Wednesday, December 27, 2006

Free Will Debate

I really was serious when I said the hiatus was over!

Some time ago, I said I was going to start writing about ethics. I even wrote what amounted to a preface, here. This post should be seen as part 2 of that preface.

Part and parcel of any discussion of ethics is the free will / determination debate. Are we simply incredibly complicated robots, or do we have freedom? In my readings this semester I've come across a handful of answers to that question. There's Spinoza, who believes our only freedom is the ability to assent to what is. There's Kant, who says that while all reality is chained to cause and effect, our choices can be thought of as atemporal and therefore outside that chain.

My own approach is to begin with a very practical reality. The answer to this question of free will has no practical value. This may seem counterintuitive; is it not a popular belief that "free will" is necassary for any sort of responsibility, and therefore morality? No morality, no law, no society: chaos would reign.

Here's the problem with that belief. A belief in determinism is no more a guide to behaviour than a belief in free will. Consider the legal system. If criminals begin making the philosophical claim that they have no free will (as opposed to psychiatric claims of insanity) and therefore cannot be held responsible for their crimes, judges can throw the claim right back at them. A judge is just as bound to toss them in jail.

A belief in determination doesn't remove the consequences from our actions; all it can do is facilitate a series of excuses for one's behaviour. However, the need for these excuses, and the creation and deploment of them, must both come from different places in a person's mind. The need for excuses for one's behaviour is a question of psychological insecurity; the creation of the excuses is a matter of philosophy. In order to deploy the excuses, one must already be willing to admit insecurity and weakness. That admition, however, would itself require a certain overcoming of that weakness and insecurity. Attempting to use the idea of determination as an excuse or justification for behaviour is a self-defeating and forced position; it can only be used coldly and cynically, and is therefore not legally or ethically important.

• TASK: In the post on free will, how would you render this sentence in Spanish: "The answer to this question of free will has no practical value."?

• SOURCE EXCERPT:
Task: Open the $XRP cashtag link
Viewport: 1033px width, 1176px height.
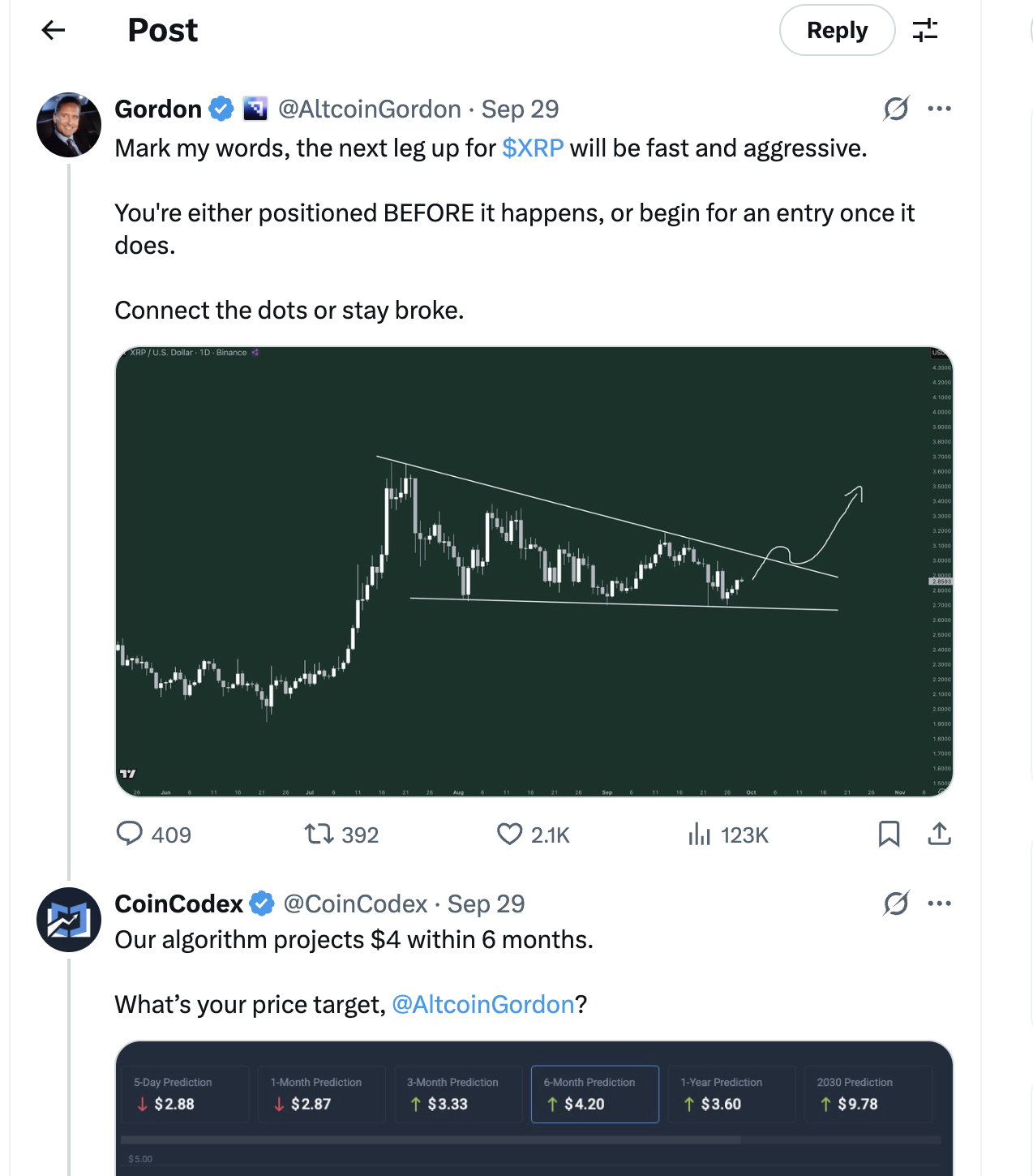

• TASK ANSWER: La respuesta a esta cuestión del libre albedrío no tiene ningún valor práctico.